Good afternoon, everyone.  It’s such a pleasure to see so many new faces here today. 

Thank you to the Czech Republic’s Ministry of Foreign Affairs for hosting us in this beautiful palace and for their leadership on this year’s successful Ministerial. 

Thank you also to those who have made the trip to be here for this event, including our friends and co-organizers from Football for Peace and Sparta Prague. 

As the Ambassador mentioned, I serve as the Under Secretary of State for Civilian Security, Democracy, and Human Rights at the U.S. State Department. 

In my decades as a diplomat and short-lived, and rather inglorious, high-school soccer career, I have learned that success in diplomacy is not all that different from the playing field – it requires training, discipline, good judgement, and teamwork. Merging these two worlds is only fitting; in fact, sports diplomacy is an effective way to bring people together and build mutual understanding, cooperation, and unity. 

It allows us to forge new partnerships, especially with youth communities, on the vital work of this Ministerial.  This includes the importance of religious freedom or belief in sustaining vibrant, resilient, and prosperous societies; the value of tolerance and harmony between different faith communities; and the imperative for all nations to protect and promote universal rights.    

This message is certainly not new for many here today. Using your profile and your voice to advocate for a better world is admirable. 

We need influential people like you to speak both to us – diplomats trying to reach youth communities and build inter-faith tolerance – and to those we can’t reach as easily – youth and sports fans who closely follow and listen to your voices.  

As we see teams, like Sparta Prague, engaging on issues of great importance around the world, it is vital that we partner to advance a shared vision of a world where universal rights, including the freedom of religion or belief, are cherished; where differences in religious beliefs and between faith communities serve as a source of strength, not division.

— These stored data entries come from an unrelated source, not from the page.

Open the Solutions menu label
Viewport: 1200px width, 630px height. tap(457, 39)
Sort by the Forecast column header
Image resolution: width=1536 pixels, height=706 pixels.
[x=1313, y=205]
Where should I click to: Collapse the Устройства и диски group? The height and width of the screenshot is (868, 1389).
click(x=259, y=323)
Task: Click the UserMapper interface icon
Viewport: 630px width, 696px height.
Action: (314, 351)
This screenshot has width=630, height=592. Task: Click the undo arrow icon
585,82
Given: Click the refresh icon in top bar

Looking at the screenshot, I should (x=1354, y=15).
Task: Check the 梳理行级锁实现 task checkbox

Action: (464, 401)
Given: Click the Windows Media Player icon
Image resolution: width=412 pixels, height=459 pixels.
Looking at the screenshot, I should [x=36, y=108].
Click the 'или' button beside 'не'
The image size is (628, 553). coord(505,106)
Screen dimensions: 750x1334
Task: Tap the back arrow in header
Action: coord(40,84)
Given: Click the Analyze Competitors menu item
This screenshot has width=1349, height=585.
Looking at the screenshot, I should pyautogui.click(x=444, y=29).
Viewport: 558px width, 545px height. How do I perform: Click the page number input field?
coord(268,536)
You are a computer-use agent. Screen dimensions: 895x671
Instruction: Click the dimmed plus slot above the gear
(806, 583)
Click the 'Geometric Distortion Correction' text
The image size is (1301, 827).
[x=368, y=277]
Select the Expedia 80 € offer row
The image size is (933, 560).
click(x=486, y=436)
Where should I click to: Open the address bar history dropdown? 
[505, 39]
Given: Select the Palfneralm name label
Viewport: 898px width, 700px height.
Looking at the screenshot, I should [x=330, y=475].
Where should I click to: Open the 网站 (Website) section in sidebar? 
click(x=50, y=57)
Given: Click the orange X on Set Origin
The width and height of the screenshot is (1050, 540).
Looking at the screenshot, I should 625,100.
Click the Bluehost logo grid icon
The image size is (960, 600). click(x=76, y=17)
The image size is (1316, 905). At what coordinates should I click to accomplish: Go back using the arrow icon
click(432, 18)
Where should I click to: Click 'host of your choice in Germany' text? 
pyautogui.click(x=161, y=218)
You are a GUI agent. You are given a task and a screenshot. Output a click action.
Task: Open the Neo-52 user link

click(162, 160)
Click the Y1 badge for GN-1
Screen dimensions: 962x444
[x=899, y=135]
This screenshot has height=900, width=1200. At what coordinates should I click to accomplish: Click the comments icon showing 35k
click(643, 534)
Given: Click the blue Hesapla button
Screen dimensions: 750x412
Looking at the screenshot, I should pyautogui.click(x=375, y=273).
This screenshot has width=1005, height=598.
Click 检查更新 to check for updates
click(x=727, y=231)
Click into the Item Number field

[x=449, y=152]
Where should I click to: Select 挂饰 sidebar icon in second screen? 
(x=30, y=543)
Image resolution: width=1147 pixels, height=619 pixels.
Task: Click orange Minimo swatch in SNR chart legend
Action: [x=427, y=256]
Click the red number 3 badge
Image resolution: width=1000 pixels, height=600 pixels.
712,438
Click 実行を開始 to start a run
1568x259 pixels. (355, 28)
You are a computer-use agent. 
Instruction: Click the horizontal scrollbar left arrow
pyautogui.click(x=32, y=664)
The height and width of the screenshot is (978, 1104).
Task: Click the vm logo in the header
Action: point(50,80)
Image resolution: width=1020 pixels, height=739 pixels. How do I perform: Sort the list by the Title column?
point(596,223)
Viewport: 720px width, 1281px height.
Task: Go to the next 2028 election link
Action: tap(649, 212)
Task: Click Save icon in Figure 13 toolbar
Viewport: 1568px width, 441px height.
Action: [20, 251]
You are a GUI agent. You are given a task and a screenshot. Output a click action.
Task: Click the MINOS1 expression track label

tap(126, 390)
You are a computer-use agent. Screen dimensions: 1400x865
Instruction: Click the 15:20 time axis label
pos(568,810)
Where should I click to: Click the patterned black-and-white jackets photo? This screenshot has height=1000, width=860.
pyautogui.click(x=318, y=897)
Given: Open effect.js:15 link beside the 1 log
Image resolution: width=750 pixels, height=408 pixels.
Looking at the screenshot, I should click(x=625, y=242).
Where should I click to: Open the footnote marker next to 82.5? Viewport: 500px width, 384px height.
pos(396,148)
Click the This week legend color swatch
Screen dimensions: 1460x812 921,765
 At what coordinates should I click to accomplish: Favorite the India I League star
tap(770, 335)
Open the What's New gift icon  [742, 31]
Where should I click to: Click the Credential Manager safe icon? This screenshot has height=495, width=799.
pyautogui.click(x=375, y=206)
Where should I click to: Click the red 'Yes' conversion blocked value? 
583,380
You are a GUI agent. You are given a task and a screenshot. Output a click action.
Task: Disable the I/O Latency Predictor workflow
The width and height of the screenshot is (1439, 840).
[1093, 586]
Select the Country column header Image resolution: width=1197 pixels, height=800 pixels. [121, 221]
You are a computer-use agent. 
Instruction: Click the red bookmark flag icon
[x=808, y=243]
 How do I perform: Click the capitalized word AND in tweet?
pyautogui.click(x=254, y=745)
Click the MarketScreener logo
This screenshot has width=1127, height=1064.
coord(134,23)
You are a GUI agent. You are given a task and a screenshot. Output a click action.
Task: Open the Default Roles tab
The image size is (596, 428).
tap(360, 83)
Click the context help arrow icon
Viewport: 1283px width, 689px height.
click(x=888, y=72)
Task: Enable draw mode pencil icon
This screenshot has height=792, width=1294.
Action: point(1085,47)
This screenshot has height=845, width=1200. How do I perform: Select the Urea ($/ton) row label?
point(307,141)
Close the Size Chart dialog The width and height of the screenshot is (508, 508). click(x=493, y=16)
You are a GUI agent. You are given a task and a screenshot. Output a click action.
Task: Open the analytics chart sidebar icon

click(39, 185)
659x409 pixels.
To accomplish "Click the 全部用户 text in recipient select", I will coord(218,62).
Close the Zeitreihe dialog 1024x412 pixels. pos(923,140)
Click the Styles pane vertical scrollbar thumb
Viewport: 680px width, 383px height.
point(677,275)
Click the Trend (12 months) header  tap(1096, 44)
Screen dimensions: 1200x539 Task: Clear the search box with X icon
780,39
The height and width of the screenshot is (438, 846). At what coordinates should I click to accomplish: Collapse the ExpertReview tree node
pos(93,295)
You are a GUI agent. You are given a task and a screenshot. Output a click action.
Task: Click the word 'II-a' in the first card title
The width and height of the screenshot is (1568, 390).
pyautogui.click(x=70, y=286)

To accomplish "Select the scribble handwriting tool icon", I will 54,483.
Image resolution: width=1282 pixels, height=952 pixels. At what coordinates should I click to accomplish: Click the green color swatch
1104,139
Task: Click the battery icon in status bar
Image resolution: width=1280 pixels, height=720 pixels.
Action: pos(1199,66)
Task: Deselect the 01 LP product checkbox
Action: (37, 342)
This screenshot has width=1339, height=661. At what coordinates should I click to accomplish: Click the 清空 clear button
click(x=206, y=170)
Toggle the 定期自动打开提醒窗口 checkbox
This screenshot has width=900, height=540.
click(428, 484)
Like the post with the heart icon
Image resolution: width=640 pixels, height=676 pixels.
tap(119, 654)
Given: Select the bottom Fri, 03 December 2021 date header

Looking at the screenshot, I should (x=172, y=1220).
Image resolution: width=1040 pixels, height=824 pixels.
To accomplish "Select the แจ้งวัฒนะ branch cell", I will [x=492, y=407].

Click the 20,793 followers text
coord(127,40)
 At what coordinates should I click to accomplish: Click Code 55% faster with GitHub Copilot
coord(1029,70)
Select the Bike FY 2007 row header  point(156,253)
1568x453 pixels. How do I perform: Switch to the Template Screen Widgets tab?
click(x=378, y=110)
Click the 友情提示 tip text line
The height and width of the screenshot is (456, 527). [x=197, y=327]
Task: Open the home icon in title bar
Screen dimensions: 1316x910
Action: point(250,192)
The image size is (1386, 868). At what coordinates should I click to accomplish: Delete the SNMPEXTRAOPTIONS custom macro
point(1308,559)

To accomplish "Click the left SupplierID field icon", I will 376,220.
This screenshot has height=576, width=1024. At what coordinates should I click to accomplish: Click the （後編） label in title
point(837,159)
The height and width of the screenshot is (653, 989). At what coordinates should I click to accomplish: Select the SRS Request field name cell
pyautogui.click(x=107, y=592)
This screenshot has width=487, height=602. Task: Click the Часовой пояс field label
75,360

Working specifically with young people in schools and on the field is one way we can advance this vision. Organizations that teach tolerance to children and schools, including Football for Peace, prove that we can and must meet youth where they are.  

Through sports diplomacy, we have unique opportunities to bring in new voices, educate more young people, and prevent intolerance and hate before they begin. 

Today’s exhibition match is just one example of how sports can broaden the circle and help us advance our shared goals. 

All of us will learn something from each other. We diplomats may learn a bit more about football, a bit more about Czech football stars, and a bit more about how to effectively engage youth communities on the vital issues of religious freedom and inter-faith tolerance and respect. It’s my great hope that the youth playing and attending will learn a bit more about what it means to be a valuable player and teammate, on and off the field.  

Again, thank you to our hosts, the Czech MFA, to our partners – Football for Peace and Sparta Prague – and to our esteemed panelists and guests.  Best of luck in the match today, and I will be rooting for you all.